Temat: Wykluczenie z koła łowieckiego za niekoleżeństwo

Autor: trucizna  godzina: 08:56
August A jakie miał inne wyjście ? To całe Koło TO FOLWARK PRYWATNY ? Faktycznie można ich było olać i poszukać innego Koła Nie uważasz jednak, że takie postępowanie tylko krzewi jeszcze bardziej tą patologię ? Oni tylko czekają jak zrezygnujesz . Otóż nie . Qrestwo trzeba wypalać do gołej ziemi wszelkimi dostępnymi metodami. Niech cały świat wie co się tam dzieje Pamiętaj . Ludzi takich których co cokolwiek obchodzi co dzieje się w Kole jest kilka procent . Reszta to bydło składkowe cieszące się z tego, że dostanie odstrzał .

Autor: August  godzina: 09:36
Trucizna Proponuję jednak trzymania się moim zdaniem bardzo niefortunnie użytego zwrotu językowego - honor - w tym konkretnym przypadku. Jeśli uważasz, że czterokrotne odwołanie się przez niego z sukcesem - od decyzji o wywaleniu z koła - jest tym wypalaniem patologii białym żelazem. To mnie wypada i Tobie życzyć takich sukcesów.

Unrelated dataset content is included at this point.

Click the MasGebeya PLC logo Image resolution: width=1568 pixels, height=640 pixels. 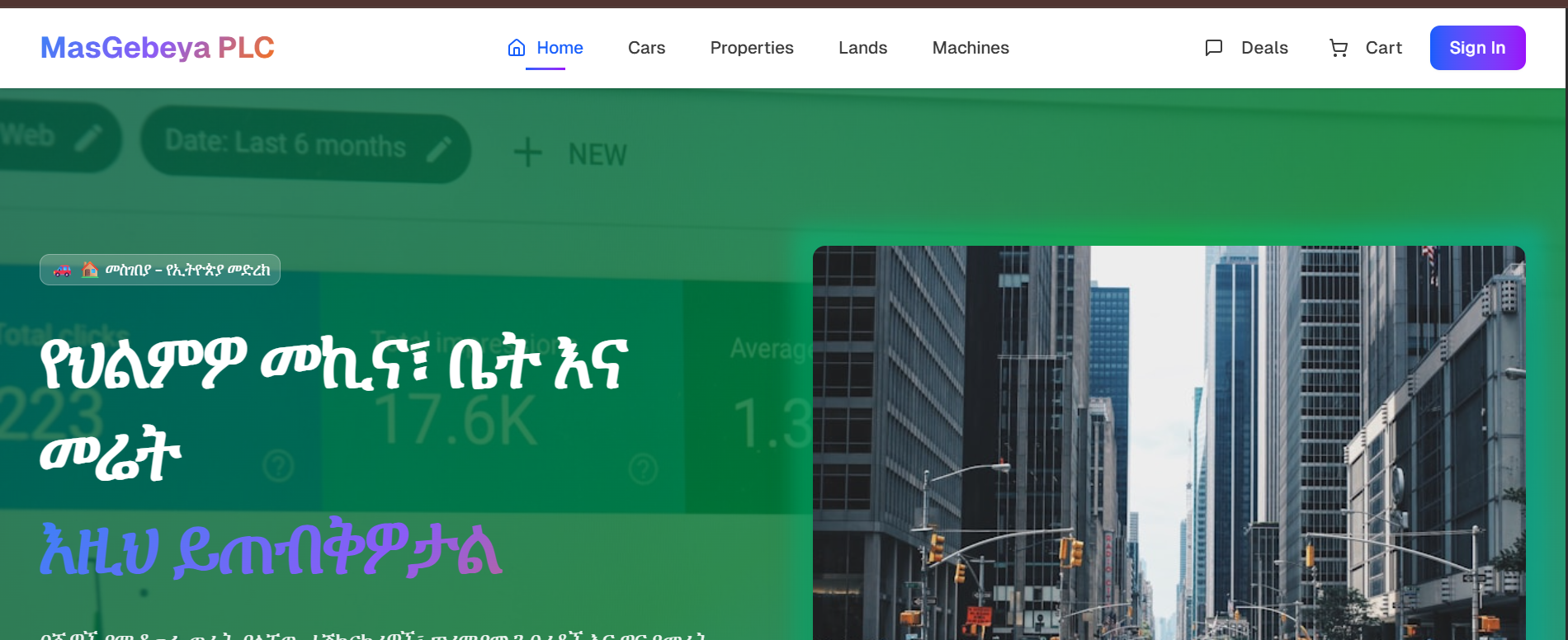point(157,48)

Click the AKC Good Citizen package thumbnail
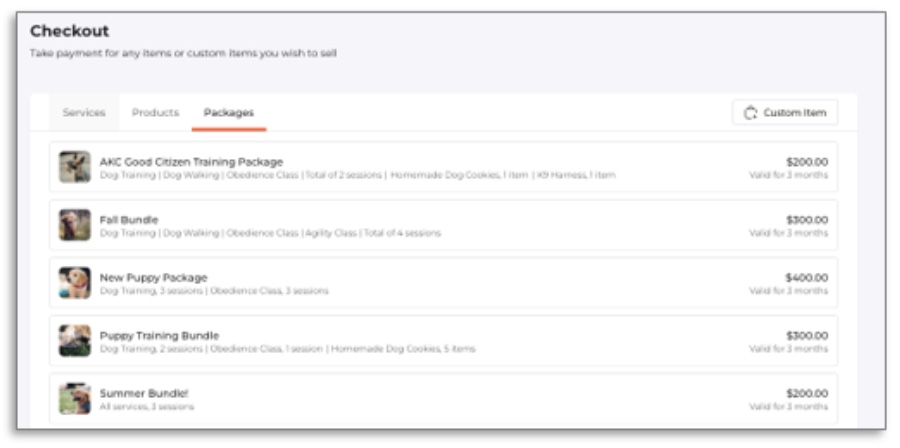(x=75, y=167)
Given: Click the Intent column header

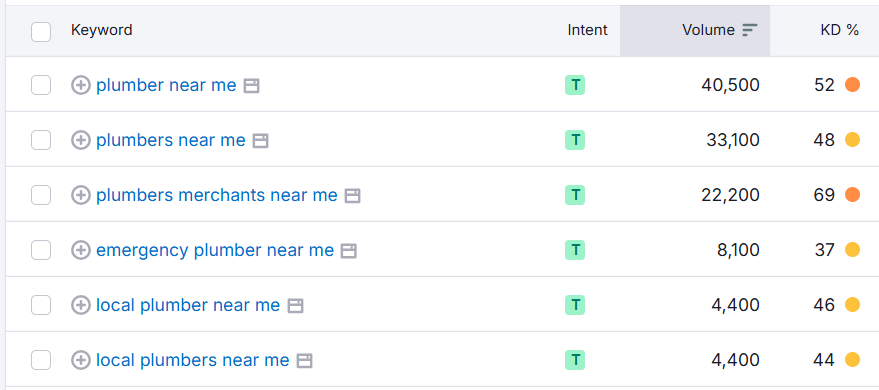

Autor: trucizna  godzina: 10:56
Rozumiem że wg. ciebie pojęcie honoru ma dotyczyć tylko jego . Natomiast te świnie, które jak się okazuje wywalają go po raz kolejny bezpodstawnie z honoru są zwolnione . Tak wygląda honor w pojęciu PZŁ Świnia bezpodstawnie może cie wywalić za cichy chód, a ty HONOROWO masz się z tym zgodzić . Bierut wiecznie żywy . Dla świni nie można być honorowym . Świnię trzeba walić w ryj

Autor: August  godzina: 11:19
Trucizna Czterokrotnie wchodził honorowo / chyba jednak z zamiarem uboju / do chlewiku pełnych świń. No i ten jego ubój ‘’ zapewne rytualny’’ tych świń jak chyba i Ty doczytujesz , jednak się nie powiódł. Postanowił Tu teraz szlachtować świnię o Nicku August . Będąc w sytuacji, że się teraz wszyscy o niego biją. Jedni się biją - jak pozbyć się go z koła - inni się biją jak go nie przyjąć do koła.